In a regulatory filing sent to the FCC today, Comcast (c CMCSA) and NBC said they don’t see online video distributors as a competitive threat, discounting the possibility of a an online video distributor emerging and competing with Comcast’s cable operations, as well as any consumer interest in adopting online video services in lieu of paying for a cable subscription.

As laid out in the filing, the companies argued that conditions shouldn’t be imposed on the transaction based on the possibility that online video distributors could one day compete directly with Comcast’s cable business, calling such a possibility “entirely speculative.” That’s because, they say, no online video distributor can offer the breadth of content that a cable company can, nor have any true, online-only multichannel video offerings emerged.

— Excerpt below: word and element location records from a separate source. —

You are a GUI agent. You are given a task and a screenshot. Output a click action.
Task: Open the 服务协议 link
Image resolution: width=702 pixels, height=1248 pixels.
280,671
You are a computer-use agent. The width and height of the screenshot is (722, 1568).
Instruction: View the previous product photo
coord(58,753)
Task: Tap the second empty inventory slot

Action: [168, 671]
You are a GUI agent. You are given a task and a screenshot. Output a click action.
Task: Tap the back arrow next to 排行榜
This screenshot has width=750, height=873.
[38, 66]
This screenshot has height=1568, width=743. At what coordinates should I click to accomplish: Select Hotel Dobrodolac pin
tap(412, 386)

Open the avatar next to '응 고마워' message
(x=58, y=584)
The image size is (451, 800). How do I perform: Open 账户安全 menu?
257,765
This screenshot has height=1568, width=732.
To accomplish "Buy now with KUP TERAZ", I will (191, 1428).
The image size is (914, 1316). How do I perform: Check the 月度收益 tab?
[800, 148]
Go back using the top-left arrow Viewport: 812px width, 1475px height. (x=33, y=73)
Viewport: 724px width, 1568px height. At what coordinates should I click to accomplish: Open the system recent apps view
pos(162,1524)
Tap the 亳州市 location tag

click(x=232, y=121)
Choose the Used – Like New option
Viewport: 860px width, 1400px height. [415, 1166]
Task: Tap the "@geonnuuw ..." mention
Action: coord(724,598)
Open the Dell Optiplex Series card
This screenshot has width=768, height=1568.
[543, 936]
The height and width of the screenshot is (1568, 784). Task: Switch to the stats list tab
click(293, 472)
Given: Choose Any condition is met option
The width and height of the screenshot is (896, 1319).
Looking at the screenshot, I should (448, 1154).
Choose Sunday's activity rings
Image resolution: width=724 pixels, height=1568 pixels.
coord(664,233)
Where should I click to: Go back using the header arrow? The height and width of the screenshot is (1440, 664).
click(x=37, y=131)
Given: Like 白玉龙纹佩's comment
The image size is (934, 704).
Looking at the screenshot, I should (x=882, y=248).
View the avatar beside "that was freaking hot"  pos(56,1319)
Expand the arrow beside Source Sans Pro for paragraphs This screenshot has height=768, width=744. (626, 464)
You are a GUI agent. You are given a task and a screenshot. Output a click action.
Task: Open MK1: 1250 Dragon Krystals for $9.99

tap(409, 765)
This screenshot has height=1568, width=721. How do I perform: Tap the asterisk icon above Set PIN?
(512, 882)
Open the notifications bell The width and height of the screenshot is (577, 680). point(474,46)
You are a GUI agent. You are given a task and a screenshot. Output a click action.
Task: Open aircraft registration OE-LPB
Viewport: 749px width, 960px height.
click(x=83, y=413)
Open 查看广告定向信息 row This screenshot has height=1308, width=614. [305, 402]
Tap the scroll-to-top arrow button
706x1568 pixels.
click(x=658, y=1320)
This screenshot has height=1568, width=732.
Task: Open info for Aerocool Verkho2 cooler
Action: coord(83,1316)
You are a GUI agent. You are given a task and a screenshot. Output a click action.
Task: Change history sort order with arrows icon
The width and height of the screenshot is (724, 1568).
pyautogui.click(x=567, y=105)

Comcast and NBC also downplayed consumer interest in adopting online services, poo-pooing consumer cord-cutting and calling online video viewing complementary to its core cable business. “Currently, online video does not compete with Comcast’s MVPD business. The video content that online distributors now provide is far more limited than the video content that Comcast Cable and other MVPDs provide to their subscribers. As a result, few consumers consider online video as a close substitute for MVPD service, and would therefore consider ‘cutting the cord,'” they wrote in the filing.

All that said, the companies downplayed their ability to uniquely compete against an online-only video service if one were to emerge, claiming extreme fragmentation in the online video market, and saying that their combined Internet properties were too small to be much of a force in an online video. Noting that NBC online properties accounted for 1.8 percent of all professionally produced online video view, with Comcast properties making up less than 1 percent. Even if the companies included all views from Hulu, in which NBC has a minority stake, Comcast and NBC said they would only account for 5 percent of all online video views — not enough to pose a competitive threat.

Consumer watchdog group Public Knowledge said Comcast and NBC were understating the threat the combined entity posed to competition in online video. “We are incredulous [Ed. note: good word] that Comcast and NBCU would downplay Internet distribution of video at a time when the FCC has repeatedly identified online video as one of the primary drivers to broadband adoption,” Harold Feld, legal director of Public Knowledge, said in a statement.